Hubo una ciudad que cuando aprendió a hablar primero le salió un poema, uno acerca de la estela de las barcazas en sus ríos y de mulatas de fuego vivo; no obstante, al dormir, murmuraba viejos rezos de esclavos que le arrancaron de sus selvas, pero no de sus dioses.
Hay una ciudad que 331 años después de su fundación te condena al sol. Sus edificios sin portales y los árboles con poco follaje, como sombrillas en harapos, provocan que busques la negra sombra, el blanco split de dos toneladas, las aspas verdes del ventilador. Le pides a todas las deidades, a las primitivas de los aborígenes que conjuran al huracán, a los Orishas que en las espirales del caracol encontraron su verdad, y al Cristo de las redes de los pescadores con su brisa. Entonces, si ellos están de buenas, a veces se levanta un viento desde la bahía, como un susurro de plegaria.

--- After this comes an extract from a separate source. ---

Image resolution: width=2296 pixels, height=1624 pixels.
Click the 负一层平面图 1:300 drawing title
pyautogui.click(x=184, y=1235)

Hay una ciudad donde todas las calles se juntan en una, la del Medio. En sus aceras puedes encontrar en esa rara danza donde dos personas coinciden de frente y ambos toman la misma dirección, una y otra vez, sin poder avanzar: al albañil y a la señorona de gatos castos, a la mucama de Varadero y al barman de Nárvaez, al comprador de cualquier pedacito de oro y al ginecólogo en cuyo tiempo libre escribe décimas, al estudiante que odia las matemáticas y la ama de casa que busca la mochila más barata para su hija.

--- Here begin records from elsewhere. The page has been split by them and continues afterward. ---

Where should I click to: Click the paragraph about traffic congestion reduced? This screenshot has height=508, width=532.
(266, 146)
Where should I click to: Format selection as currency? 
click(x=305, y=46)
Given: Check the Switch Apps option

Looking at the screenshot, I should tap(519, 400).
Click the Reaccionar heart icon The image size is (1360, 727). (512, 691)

Hay una ciudad que tiene el mal hábito de acostarse temprano y le regala sus avenidas, entonces, a los noctámbulos, a la legión de ballesteros de agua dulce, a los que nunca se niegan ni a la última copa ni a la próxima mentira, a los que marcan en el carnet de identidad, a los custodios con sus radios BEF, a los amantes sin objeto de deseo que van a pedirle consejos a Milanés y él les contesta que no sabe nada de eso, él murió por lo mismo que vivió, por amor.
Hay una ciudad en la que, en una misma cuadra alguien lanza un cubo de agua a la calle para espantar todo lo espantable, y un vagabundo se pregunta qué puente nos falta. Aquí le tocamos un violín a Oshún y celebramos a nuestros muertos con ron y tambores. En ocasiones, incluso, le rezamos a los ríos para ser como ellos, fluir sin prisas.
Habrá una ciudad por cada uno de nosotros, como hubo una para el que utilizaba anzuelos de hueso y puntas de flecha de la piedra de los arroyos, y otra para las familias canarias que dejaron sus isla por otra y vinieron a poblar Matanzas con sus aspargatas y sus Vírgenes Marías, y otra para el negro africano que escondió que le obligaron a intercambiar el baobab por la ceiba y la cabra por el chivo, y otra para el hombre trabajador que después de ocho horas en una empresa de productos industriales busca la tranquilidad de su gato y de su esposa, y otra para ti y otra para mí.
Habrá una ciudad que crezca en nosotros y, aunque quieras alejarte, no podrás, porque la llevarás demasiado adentro. Habrá tantas ciudades como personas que las busquen.